The inventor of combinatory logic, Moses Schönfinkel, published nothing on combinatory logic after his original 1924 paper. Haskell Curry rediscovered the combinators while working as an instructor at Princeton University in late 1927. In the late 1930s, Alonzo Church and his students at Princeton invented a rival formalism for functional abstraction, the lambda calculus, which proved more popular than combinatory logic. The upshot of these historical contingencies was that until theoretical computer science began taking an interest in combinatory logic in the 1960s and 1970s, nearly all work on the subject was by Haskell Curry and his students, or by Robert Feys in Belgium. Curry and Feys (1958), and Curry et al. (1972) survey the early history of combinatory logic. For a more modern treatment of combinatory logic and the lambda calculus together, see the book by Barendregt, which reviews the models Dana Scott devised for combinatory logic in the 1960s and 1970s.

==In computing==
In computer science, combinatory logic is used as a simplified model of computation, used in computability theory and proof theory.
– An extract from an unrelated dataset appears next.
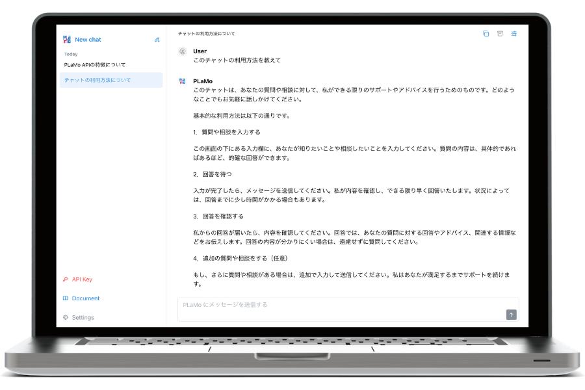Open chat options via the sliders icon

[x=513, y=33]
Despite its simplicity, combinatory logic captures many essential features of computation.

Combinatory logic can be viewed as a variant of the lambda calculus, in which lambda expressions (representing functional abstraction) are replaced by a limited set of combinators, primitive functions without free variables. It is easy to transform lambda expressions into combinator expressions, and combinator reduction is much simpler than lambda reduction. Hence combinatory logic has been used to model some non-strict functional programming languages and hardware. The purest form of this view is the programming language Unlambda, whose sole primitives are the S and K combinators augmented with character input/output. Although not a practical programming language, Unlambda is of some theoretical interest.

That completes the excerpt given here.